Copy every one of the rows below, keeping each line identical to the original.

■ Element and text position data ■

———

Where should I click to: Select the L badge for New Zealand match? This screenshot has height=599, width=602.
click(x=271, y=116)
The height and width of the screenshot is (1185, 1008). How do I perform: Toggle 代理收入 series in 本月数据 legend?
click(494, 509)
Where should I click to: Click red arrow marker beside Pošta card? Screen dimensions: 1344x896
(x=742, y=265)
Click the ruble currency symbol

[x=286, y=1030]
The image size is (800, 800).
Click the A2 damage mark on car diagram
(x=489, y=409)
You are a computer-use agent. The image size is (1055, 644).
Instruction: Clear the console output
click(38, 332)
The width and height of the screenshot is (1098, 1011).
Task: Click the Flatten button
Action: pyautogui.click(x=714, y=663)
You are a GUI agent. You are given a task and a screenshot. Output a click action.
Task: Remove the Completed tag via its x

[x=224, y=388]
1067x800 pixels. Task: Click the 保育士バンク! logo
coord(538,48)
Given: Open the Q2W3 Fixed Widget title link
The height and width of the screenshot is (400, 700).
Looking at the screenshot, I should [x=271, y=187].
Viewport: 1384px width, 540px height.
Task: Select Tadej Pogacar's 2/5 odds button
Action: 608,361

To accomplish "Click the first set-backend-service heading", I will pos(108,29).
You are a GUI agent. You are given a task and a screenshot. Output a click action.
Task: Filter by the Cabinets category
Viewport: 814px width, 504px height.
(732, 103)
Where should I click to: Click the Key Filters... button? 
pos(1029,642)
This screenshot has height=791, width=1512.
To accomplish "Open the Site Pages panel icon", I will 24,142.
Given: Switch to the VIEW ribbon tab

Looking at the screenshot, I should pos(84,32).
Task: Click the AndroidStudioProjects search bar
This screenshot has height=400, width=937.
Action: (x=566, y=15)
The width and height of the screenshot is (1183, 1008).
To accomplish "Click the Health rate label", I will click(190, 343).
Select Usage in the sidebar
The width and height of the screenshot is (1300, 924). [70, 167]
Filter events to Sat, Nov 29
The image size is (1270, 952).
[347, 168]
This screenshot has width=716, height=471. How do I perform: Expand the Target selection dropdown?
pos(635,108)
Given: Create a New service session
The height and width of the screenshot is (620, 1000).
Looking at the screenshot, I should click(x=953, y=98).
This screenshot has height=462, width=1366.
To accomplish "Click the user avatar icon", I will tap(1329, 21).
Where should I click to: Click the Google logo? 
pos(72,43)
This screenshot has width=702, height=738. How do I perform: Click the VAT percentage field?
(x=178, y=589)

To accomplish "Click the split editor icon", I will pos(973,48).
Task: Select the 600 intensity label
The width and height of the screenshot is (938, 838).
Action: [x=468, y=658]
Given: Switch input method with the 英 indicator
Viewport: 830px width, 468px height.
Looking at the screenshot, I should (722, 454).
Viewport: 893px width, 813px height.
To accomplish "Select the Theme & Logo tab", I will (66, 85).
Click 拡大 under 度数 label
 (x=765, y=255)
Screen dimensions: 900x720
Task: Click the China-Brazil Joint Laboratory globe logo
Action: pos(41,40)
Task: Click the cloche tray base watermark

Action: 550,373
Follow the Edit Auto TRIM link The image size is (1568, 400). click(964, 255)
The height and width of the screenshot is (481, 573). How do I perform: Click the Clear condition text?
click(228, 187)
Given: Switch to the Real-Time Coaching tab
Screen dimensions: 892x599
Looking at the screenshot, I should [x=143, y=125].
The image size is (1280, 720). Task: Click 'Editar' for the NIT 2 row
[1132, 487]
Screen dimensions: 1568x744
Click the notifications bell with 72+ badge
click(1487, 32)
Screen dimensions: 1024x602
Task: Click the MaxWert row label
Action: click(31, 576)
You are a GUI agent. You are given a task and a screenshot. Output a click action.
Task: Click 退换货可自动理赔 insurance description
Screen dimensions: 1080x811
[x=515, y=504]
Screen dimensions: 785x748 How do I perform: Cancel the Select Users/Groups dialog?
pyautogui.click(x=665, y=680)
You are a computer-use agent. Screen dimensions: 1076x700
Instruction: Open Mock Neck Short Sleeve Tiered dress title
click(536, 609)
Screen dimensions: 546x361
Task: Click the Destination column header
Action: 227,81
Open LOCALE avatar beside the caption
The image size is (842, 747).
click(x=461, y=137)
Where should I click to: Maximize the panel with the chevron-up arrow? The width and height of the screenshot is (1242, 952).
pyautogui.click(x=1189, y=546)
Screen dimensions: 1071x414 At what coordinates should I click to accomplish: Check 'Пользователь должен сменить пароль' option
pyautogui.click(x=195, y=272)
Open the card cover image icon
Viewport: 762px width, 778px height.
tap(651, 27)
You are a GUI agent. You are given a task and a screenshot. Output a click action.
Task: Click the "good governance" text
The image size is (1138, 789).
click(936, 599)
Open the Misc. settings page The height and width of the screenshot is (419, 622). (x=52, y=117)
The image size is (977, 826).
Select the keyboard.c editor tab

———

■ ANSWER ■
Where should I click to: Select the L badge for New Zealand match? This screenshot has height=599, width=602.
click(x=271, y=116)
The height and width of the screenshot is (1185, 1008). How do I perform: Toggle 代理收入 series in 本月数据 legend?
click(494, 509)
Where should I click to: Click red arrow marker beside Pošta card? Screen dimensions: 1344x896
(x=742, y=265)
Click the ruble currency symbol

[x=286, y=1030]
The image size is (800, 800).
Click the A2 damage mark on car diagram
(x=489, y=409)
You are a computer-use agent. The image size is (1055, 644).
Instruction: Clear the console output
click(38, 332)
The width and height of the screenshot is (1098, 1011).
Task: Click the Flatten button
Action: pyautogui.click(x=714, y=663)
You are a GUI agent. You are given a task and a screenshot. Output a click action.
Task: Remove the Completed tag via its x

[x=224, y=388]
1067x800 pixels. Task: Click the 保育士バンク! logo
coord(538,48)
Given: Open the Q2W3 Fixed Widget title link
The height and width of the screenshot is (400, 700).
Looking at the screenshot, I should [x=271, y=187].
Viewport: 1384px width, 540px height.
Task: Select Tadej Pogacar's 2/5 odds button
Action: 608,361

To accomplish "Click the first set-backend-service heading", I will pos(108,29).
You are a GUI agent. You are given a task and a screenshot. Output a click action.
Task: Filter by the Cabinets category
Viewport: 814px width, 504px height.
(732, 103)
Where should I click to: Click the Key Filters... button? 
pos(1029,642)
This screenshot has height=791, width=1512.
To accomplish "Open the Site Pages panel icon", I will 24,142.
Given: Switch to the VIEW ribbon tab

Looking at the screenshot, I should pos(84,32).
Task: Click the AndroidStudioProjects search bar
This screenshot has height=400, width=937.
Action: (x=566, y=15)
The width and height of the screenshot is (1183, 1008).
To accomplish "Click the Health rate label", I will click(190, 343).
Select Usage in the sidebar
The width and height of the screenshot is (1300, 924). [70, 167]
Filter events to Sat, Nov 29
The image size is (1270, 952).
[347, 168]
This screenshot has width=716, height=471. How do I perform: Expand the Target selection dropdown?
pos(635,108)
Given: Create a New service session
The height and width of the screenshot is (620, 1000).
Looking at the screenshot, I should click(x=953, y=98).
This screenshot has height=462, width=1366.
To accomplish "Click the user avatar icon", I will tap(1329, 21).
Where should I click to: Click the Google logo? 
pos(72,43)
This screenshot has width=702, height=738. How do I perform: Click the VAT percentage field?
(x=178, y=589)

To accomplish "Click the split editor icon", I will pos(973,48).
Task: Select the 600 intensity label
The width and height of the screenshot is (938, 838).
Action: [x=468, y=658]
Given: Switch input method with the 英 indicator
Viewport: 830px width, 468px height.
Looking at the screenshot, I should (722, 454).
Viewport: 893px width, 813px height.
To accomplish "Select the Theme & Logo tab", I will (66, 85).
Click 拡大 under 度数 label
 (x=765, y=255)
Screen dimensions: 900x720
Task: Click the China-Brazil Joint Laboratory globe logo
Action: pos(41,40)
Task: Click the cloche tray base watermark

Action: 550,373
Follow the Edit Auto TRIM link The image size is (1568, 400). click(964, 255)
The height and width of the screenshot is (481, 573). How do I perform: Click the Clear condition text?
click(228, 187)
Given: Switch to the Real-Time Coaching tab
Screen dimensions: 892x599
Looking at the screenshot, I should [x=143, y=125].
The image size is (1280, 720). Task: Click 'Editar' for the NIT 2 row
[1132, 487]
Screen dimensions: 1568x744
Click the notifications bell with 72+ badge
click(1487, 32)
Screen dimensions: 1024x602
Task: Click the MaxWert row label
Action: click(31, 576)
You are a GUI agent. You are given a task and a screenshot. Output a click action.
Task: Click 退换货可自动理赔 insurance description
Screen dimensions: 1080x811
[x=515, y=504]
Screen dimensions: 785x748 How do I perform: Cancel the Select Users/Groups dialog?
pyautogui.click(x=665, y=680)
You are a computer-use agent. Screen dimensions: 1076x700
Instruction: Open Mock Neck Short Sleeve Tiered dress title
click(536, 609)
Screen dimensions: 546x361
Task: Click the Destination column header
Action: 227,81
Open LOCALE avatar beside the caption
The image size is (842, 747).
click(x=461, y=137)
Where should I click to: Maximize the panel with the chevron-up arrow? The width and height of the screenshot is (1242, 952).
pyautogui.click(x=1189, y=546)
Screen dimensions: 1071x414 At what coordinates should I click to accomplish: Check 'Пользователь должен сменить пароль' option
pyautogui.click(x=195, y=272)
Open the card cover image icon
Viewport: 762px width, 778px height.
tap(651, 27)
You are a GUI agent. You are given a task and a screenshot. Output a click action.
Task: Click the "good governance" text
The image size is (1138, 789).
click(936, 599)
Open the Misc. settings page The height and width of the screenshot is (419, 622). (x=52, y=117)
The image size is (977, 826).
Select the keyboard.c editor tab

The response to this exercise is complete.